A sort of less appreciated, but equally important, component to it are other factors that are maybe less biologically dramatic but no less important. Age is a big factor, as well as other health problems. These are things that we need to incorporate into our treatment plan. 

What led to the need for an assessment like this? Are patients being overtreated or undertreated?

The answer is both. The reason for that is the dominant paradigm that we use to risk-stratify patients is okay but fundamentally flawed. The fundamental flaw has to do with the fact that most of these model patients’ risks. If you try to sort out 100 patients, you say, “These top 25 patients are highest risk and these bottom 25 are lowest risk.” 

Those models tend to focus on 1 endpoint, or class of endpoints, called event-free survival. The typical one would be overall survival. That is very simple to quantify and it is unambiguous. It is a desirable endpoint to know, and by and large it works, but where it breaks down is where people have an appreciable risk of dying of something else. 

Those models fail because what they do is treat a death from cancer equally to a death not from cancer; those are obviously not the same thing. Someone who has a very poor survival tends to be labeled as high risk. However, imagine a patient where 75% of that risk is attributable to one of their other health problems. That makes no sense because, per the model, you would put them in the same risk pool as someone who has a horribly advanced cancer and needs more treatment.

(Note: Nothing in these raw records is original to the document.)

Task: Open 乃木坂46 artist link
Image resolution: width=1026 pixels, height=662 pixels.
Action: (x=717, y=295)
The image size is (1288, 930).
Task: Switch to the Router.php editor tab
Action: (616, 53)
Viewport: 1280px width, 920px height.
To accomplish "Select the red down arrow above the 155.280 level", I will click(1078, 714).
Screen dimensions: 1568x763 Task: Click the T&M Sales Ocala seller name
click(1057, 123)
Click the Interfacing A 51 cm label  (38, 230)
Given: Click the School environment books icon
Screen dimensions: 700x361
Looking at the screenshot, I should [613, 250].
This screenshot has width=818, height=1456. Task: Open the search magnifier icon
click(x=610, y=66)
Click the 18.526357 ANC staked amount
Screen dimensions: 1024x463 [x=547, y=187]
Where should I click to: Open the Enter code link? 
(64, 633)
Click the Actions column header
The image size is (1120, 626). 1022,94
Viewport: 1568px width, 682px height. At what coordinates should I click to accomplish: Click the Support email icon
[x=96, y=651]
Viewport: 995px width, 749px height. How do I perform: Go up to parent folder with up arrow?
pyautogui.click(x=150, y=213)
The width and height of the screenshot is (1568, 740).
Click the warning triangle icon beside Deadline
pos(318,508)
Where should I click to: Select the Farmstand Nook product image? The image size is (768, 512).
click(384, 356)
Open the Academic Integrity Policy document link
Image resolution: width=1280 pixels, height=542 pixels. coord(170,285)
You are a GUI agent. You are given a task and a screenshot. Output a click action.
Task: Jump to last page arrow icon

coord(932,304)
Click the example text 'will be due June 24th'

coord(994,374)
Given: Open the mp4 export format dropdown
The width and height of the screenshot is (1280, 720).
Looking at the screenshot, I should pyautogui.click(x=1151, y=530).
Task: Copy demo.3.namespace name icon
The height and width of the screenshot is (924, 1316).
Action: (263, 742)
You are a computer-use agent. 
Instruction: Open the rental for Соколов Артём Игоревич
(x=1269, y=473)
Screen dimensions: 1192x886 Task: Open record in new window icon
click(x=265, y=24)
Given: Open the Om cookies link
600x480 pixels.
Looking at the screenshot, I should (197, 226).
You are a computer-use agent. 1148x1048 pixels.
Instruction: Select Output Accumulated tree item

If you do not separate those events, you have no hope of solving anything. This is part of the problem with risk-stratification schemes that focus solely on the tumor because, at best, they can only explain part of the problem. 

How would improving this risk-assessment program impact the treatment of patients with head and neck cancer?

Our treatments for other diseases have gotten better. People are aging better overall and our population is aging. We are seeing a lot more older patients presenting with cancer, have many years left to live, and look like they are 50. Yet, our current treatment paradigm tells us that those patients don't benefit from chemotherapy.